===== Provided data

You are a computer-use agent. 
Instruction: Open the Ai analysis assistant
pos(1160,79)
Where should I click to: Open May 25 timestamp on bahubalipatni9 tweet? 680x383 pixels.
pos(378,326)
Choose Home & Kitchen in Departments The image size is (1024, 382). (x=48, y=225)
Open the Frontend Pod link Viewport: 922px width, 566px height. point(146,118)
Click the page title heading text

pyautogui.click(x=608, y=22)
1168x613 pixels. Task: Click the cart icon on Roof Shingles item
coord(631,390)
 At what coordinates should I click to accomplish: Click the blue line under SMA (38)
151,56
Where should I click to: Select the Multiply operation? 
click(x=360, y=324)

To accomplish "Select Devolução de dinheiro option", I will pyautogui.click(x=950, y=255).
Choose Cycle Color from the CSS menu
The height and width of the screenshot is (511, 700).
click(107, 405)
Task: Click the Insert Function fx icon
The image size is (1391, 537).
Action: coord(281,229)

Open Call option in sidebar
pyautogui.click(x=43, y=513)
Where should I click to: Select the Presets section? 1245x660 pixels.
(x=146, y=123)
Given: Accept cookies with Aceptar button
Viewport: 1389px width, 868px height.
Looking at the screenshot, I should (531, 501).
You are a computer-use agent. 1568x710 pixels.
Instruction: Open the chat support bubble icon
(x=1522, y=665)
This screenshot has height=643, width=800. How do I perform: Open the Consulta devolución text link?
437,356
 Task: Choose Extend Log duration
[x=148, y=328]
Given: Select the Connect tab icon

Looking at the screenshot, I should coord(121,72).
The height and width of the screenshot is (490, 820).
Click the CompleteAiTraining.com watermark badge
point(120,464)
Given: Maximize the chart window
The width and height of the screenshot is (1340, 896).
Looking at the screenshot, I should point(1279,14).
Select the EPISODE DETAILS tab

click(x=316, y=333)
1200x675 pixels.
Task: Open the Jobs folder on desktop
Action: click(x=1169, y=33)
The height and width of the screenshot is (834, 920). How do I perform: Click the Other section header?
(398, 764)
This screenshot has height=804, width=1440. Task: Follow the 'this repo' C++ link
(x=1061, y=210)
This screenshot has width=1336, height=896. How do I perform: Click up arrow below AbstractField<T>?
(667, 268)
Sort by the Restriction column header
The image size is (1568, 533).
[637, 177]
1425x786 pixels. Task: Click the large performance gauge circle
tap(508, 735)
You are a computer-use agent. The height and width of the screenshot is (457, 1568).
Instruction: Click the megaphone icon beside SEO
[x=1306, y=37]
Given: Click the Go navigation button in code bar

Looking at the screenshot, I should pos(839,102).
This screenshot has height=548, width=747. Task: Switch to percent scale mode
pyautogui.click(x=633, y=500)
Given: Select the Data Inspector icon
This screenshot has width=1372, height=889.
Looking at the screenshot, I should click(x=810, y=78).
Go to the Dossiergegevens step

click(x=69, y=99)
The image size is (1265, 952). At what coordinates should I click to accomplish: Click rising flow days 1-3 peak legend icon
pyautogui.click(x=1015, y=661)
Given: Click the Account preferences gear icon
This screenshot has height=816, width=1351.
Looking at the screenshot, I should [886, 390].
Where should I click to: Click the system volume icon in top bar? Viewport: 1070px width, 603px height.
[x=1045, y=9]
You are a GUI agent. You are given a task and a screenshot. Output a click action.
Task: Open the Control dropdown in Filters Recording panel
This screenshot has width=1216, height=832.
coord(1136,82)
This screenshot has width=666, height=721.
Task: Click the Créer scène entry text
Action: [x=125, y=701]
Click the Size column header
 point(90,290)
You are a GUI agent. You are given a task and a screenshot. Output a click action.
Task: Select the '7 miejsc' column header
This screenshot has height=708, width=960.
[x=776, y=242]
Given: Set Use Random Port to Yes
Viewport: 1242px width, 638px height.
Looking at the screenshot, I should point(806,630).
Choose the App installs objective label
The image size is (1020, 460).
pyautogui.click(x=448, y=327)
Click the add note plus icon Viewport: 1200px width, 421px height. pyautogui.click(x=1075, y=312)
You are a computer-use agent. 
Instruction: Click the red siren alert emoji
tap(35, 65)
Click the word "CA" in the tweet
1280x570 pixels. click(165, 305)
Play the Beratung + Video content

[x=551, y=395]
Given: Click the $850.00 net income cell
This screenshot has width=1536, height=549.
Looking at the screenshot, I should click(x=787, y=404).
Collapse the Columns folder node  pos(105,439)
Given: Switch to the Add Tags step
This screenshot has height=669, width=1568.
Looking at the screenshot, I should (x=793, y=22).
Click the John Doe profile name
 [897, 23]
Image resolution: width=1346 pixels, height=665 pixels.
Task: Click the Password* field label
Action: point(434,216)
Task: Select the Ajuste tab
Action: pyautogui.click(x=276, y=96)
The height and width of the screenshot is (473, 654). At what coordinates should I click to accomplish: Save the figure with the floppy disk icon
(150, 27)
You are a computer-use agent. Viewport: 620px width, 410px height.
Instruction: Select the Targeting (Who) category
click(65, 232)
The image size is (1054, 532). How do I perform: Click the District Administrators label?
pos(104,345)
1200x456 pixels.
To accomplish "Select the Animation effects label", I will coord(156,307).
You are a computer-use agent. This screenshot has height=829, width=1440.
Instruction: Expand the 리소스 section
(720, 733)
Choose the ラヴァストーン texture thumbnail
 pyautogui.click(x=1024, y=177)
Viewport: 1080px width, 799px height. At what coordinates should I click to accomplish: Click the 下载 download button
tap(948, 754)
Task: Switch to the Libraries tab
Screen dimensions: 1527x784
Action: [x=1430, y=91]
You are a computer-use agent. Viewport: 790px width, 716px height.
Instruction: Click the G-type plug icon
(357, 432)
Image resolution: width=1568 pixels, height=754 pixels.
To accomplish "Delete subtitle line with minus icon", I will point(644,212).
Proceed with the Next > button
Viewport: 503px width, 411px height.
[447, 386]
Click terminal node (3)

==========

## Task instructions:
Could you work out how many lines above contain the string "agent"? Answer with the number only.

## Reply:
9